» Data shown:
---
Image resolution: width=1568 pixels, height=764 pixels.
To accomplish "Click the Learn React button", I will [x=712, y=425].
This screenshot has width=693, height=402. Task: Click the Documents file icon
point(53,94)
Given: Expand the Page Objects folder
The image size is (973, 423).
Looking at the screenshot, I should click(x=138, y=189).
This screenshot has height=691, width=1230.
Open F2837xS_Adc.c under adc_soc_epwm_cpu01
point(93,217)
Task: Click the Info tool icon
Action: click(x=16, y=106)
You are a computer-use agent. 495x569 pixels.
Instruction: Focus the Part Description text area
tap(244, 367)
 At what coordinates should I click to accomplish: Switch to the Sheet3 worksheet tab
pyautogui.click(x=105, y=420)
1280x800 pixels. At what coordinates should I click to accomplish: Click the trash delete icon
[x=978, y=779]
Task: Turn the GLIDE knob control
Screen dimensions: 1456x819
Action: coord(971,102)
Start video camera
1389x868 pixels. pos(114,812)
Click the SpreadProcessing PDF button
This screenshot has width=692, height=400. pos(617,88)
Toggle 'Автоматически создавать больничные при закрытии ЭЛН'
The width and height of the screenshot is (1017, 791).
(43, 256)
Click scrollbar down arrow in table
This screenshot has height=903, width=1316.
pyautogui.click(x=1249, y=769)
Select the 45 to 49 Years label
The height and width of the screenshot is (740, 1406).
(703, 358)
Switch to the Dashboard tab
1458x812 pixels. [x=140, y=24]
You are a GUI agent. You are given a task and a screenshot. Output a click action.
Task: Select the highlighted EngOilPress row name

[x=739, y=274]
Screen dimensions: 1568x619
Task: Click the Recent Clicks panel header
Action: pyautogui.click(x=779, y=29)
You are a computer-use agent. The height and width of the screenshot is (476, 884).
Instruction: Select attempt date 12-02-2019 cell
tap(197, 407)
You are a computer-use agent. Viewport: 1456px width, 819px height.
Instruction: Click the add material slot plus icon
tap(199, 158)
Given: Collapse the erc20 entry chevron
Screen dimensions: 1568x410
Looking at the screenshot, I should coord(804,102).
---
» Your objective: Give the entries as a Markdown table with the columns Row and Line, from the first line of the entries through the line containing "pyautogui.click(x=105, y=420)". Number each line in Row, and leave out any blank lines.

» Solved exercise:
| Row | Line |
|---|---|
| 1 | Image resolution: width=1568 pixels, height=764 pixels. |
| 2 | To accomplish "Click the Learn React button", I will [x=712, y=425]. |
| 3 | This screenshot has width=693, height=402. Task: Click the Documents file icon |
| 4 | point(53,94) |
| 5 | Given: Expand the Page Objects folder |
| 6 | The image size is (973, 423). |
| 7 | Looking at the screenshot, I should click(x=138, y=189). |
| 8 | This screenshot has height=691, width=1230. |
| 9 | Open F2837xS_Adc.c under adc_soc_epwm_cpu01 |
| 10 | point(93,217) |
| 11 | Task: Click the Info tool icon |
| 12 | Action: click(x=16, y=106) |
| 13 | You are a computer-use agent. 495x569 pixels. |
| 14 | Instruction: Focus the Part Description text area |
| 15 | tap(244, 367) |
| 16 |  At what coordinates should I click to accomplish: Switch to the Sheet3 worksheet tab |
| 17 | pyautogui.click(x=105, y=420) |